Rot-weißes Erfolgsmodell
Die roten Werkzeugkoffer mit dem weißen Hilti-Schriftzug hat wohl jeder schon einmal gesehen. Dass die Hilti Group mittlerweile ein ganz anderes Geschäftsmodell als nur den Verkauf von Bohrhämmern und Schleifmaschinen verfolgt, ist weniger bekannt. Dr. Christoph Loos, ehemaliger CEO und jetziger Präsident des Hilti-Verwaltungsrats, erläuterte
auf einer Vortrags- und Diskussionsveranstaltung des Industrie- und Handelsclubs OWL, die langfristige Strategie des Liechtensteiner Unternehmens. Gastgeber und Moderator der gut besuchten Veranstaltung im Dr. Wolff Institut war IHC-Präsident Eduard R. Dörrenberg.

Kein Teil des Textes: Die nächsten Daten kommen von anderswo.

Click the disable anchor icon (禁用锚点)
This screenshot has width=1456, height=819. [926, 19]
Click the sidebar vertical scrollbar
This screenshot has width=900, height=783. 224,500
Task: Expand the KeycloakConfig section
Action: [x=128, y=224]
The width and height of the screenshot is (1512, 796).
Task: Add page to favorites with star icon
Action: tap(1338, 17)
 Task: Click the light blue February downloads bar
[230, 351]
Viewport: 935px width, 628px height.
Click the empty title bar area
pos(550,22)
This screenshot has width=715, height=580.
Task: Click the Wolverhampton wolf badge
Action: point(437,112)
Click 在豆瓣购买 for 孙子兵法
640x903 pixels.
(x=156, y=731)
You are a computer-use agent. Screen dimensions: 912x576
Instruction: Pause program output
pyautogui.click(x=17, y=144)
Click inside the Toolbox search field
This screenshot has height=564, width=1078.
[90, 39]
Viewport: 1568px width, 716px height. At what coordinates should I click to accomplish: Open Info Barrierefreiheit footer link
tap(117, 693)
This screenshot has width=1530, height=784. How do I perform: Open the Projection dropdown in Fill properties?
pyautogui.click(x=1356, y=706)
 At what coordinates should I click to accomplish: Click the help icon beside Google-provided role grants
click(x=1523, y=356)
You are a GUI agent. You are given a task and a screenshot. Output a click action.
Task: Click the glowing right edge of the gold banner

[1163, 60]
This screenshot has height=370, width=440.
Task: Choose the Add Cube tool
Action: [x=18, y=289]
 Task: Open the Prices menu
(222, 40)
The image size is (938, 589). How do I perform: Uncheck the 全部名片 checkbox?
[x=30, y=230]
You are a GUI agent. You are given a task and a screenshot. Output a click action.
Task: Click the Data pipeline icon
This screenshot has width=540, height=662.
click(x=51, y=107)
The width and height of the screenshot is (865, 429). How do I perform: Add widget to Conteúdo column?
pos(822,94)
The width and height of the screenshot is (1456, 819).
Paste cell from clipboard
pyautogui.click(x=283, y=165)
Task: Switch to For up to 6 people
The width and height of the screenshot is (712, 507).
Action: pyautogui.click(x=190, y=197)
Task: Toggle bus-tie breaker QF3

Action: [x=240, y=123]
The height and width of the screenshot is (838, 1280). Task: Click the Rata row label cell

Hilti bietet Produkte, Systemlösungen, Software und Serviceleistungen für professionelle Kunden im Bau, dem Energiesektor und ausgewählten Industriesegmenten. Der Kern des Geschäftsmodells bestehe aus einer Symbiose aus Innovation und Direktvertrieb im B2B-Modell, erklärte Loos. Innovationen brauchen Direktvertrieb, und dieser sei auf Neues angewiesen, das den Kunden überzeugend demonstriert werde. Etwa sieben Prozent des Umsatzes von zuletzt 6,5 Mrd. Euro flössen darum in Forschung und Entwicklung und platzierten das Unternehmen immer wieder unter den Top-100-Patentanmeldern Europas. Zugleich gehöre es zu den Werten des Unternehmens, sich permanent zu hinterfragen und zu verbessern.
„Die Digitalisierung verändert unser Geschäftsmodell massiv“, erklärte Loos. „Einerseits wollen wir unser unternehmerisches Erbe pflegen und weiterhin von Montag bis Freitag auf der Baustelle beraten und Lösungen anbieten, anderseits sehen wir die Innovationen der Zukunft vor allem im digitalen Bereich“. „Die Baubranche steht vor enormen Herausforderungen“, so Loos. Veraltete Arbeitsmethoden, Fachkräftemangel und eine schlechte Öko- und Gesundheitsbilanz bewirkten einen enormen Transformationsdruck. „Wir wollen Produktivitätspartner sein, um unseren Kunden zu helfen, ihre Prozesse rund um das Bauen zu optimieren“, so Loos. Als Beispiel dafür nannte er das Werkzeugleasing, welches die Kunden stets mit der aktuellen Gerätetechnik ausrüste. Dazu zählten aber auch Software zum Baustellenmanagement, Betriebsmittelverwaltung oder Personaleinsatzplanung. Wurde die Software früher als Zugabe zum Hardwareprodukt geliefert, entwickele sie sich mittlerweile zum unabhängigen Produkt.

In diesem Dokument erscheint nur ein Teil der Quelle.